The danger of this data colonialism lies not simply in fact that foreign corporations profit from resources, in this case data, extracted from another country to which it can pays no return. The effects extend beyond the inability of a country to access potential profits from its data, whose ownership it will be losing. All sectors of the economy use digital applications for a variety of purposes like payments, communication, information storage etc. When the ownership of the data generated in the process is transferred to the companies which operate these digital applications, all sectors of the economy using it will be affected.
JustNet explains, “Such expansive and minute data enables them to develop thorough real time digital intelligence about every sector and every single economic activity and actor. It would be as if the ‘brains’ of all physical activities and processes in all other countries are ‘outsourced’ to these few corporations. A complete cognitive lock-in and digital intelligence dependency soon sets the conditions for total economic and social domination. As it gets entrenched, future options for developing countries to ever extricate themselves also get foreclosed.”
This process of data colonization is already underway. However, a number of developing countries are considering measures to stop the process. The rules being proposed at the World Economic Forum today, if instituted at the WTO, ties the hands of national governments and renders them incapable of taking action by having them commit to uphold what is called the “free flow of data”.
This has particularly dangerous implications under the present circumstances when most of the data from across the globe flows to a few tech monopolies, most of which are based in the US and a few in China.
Another key proposal that is being lobbied for at the forum today is to prohibit the governments from demanding disclosure of source code of the softwares when it conducts any business with a corporation. Not being able to view the source code renders governments incapable of regulating or checking against manipulations.
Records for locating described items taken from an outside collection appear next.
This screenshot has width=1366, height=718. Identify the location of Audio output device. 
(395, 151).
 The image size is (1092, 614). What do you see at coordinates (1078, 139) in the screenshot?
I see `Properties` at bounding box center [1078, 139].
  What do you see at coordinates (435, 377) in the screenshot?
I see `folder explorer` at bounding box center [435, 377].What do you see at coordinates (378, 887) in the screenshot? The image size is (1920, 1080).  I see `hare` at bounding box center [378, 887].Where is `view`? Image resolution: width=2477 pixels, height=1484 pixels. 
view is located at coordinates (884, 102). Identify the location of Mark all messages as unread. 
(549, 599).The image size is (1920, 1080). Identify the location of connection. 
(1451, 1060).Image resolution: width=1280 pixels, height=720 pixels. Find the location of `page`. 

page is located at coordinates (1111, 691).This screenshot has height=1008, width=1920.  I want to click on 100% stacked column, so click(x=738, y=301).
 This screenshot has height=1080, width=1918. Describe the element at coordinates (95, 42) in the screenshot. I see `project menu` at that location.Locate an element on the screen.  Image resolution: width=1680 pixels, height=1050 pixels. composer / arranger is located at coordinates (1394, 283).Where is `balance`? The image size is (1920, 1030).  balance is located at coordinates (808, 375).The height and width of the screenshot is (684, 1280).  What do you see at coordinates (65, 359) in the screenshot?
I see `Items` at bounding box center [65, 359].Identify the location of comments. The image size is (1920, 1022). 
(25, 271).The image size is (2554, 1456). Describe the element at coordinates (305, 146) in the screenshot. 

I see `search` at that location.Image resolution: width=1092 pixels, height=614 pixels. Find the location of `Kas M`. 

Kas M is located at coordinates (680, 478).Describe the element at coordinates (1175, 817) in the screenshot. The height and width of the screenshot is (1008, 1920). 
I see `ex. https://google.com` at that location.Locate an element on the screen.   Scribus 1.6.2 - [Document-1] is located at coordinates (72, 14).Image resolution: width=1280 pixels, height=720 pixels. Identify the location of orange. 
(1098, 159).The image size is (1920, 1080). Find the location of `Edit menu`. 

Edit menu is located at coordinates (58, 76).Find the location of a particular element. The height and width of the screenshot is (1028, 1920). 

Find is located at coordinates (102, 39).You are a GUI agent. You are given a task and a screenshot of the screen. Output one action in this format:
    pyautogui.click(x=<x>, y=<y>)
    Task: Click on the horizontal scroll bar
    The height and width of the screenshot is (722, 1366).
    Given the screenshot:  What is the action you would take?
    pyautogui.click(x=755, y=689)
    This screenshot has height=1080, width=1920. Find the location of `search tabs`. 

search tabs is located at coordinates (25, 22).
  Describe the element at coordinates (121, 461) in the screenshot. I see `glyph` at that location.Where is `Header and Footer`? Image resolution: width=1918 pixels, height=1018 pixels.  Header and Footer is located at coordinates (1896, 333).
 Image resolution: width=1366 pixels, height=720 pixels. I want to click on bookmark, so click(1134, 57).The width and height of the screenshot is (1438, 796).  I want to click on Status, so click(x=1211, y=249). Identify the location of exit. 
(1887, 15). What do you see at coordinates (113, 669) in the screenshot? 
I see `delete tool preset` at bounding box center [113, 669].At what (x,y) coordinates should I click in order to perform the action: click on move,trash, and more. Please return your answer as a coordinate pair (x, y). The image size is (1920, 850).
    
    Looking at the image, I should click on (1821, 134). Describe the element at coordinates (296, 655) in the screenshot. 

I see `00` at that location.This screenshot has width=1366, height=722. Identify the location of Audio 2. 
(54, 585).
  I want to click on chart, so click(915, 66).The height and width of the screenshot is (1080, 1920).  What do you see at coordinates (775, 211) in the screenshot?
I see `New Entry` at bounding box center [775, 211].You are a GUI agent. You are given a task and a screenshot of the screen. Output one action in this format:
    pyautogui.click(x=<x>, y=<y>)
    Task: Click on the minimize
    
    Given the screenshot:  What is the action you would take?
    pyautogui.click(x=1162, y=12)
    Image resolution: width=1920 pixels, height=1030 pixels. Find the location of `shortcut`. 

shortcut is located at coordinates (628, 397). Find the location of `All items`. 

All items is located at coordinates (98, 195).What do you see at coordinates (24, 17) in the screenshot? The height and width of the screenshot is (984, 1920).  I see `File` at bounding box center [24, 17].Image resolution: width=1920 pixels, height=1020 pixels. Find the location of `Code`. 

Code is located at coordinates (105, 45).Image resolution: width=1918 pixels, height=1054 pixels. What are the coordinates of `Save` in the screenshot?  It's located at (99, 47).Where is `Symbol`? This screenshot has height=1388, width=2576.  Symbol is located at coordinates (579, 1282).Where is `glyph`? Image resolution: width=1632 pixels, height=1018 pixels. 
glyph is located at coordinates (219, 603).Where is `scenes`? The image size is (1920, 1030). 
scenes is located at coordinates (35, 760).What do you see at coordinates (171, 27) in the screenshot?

Parminder Singh, who heads the JustNet in India, explained the wide ranging impact of this to People’s Dispatch. Softwares algorithms are used by many Indian banks while assessing loan applications. Without accessing the source code of this software, the Reserve Bank of India cannot ensure that certain prohibited discriminatory practices are not being employed in the process. In the extreme case of US, courts are using software algorithms to decide on parole applications.
Further, when commodities ranging from automobiles to food products are tested and declared to meet the regulatory standards required for sale in a market, authorities cannot ensure that there is no manipulation of or inaccuracy in the test results without accessing the source code.
“Digital opportunities, many believe, can bring unprecedented prosperity for all. But for this, digital governance must be based on principles of social justice and equity within and across societies. This is required even more in this formative period of the digital society. Quite the opposite is sought, however, through rules for global usurpation of the most valuable digital resource, and hamstringing national regulation. A few powerful businesses and governments plan to digitally control all social activities and economic sectors across the world,” JustNet Coalition warned in its statement.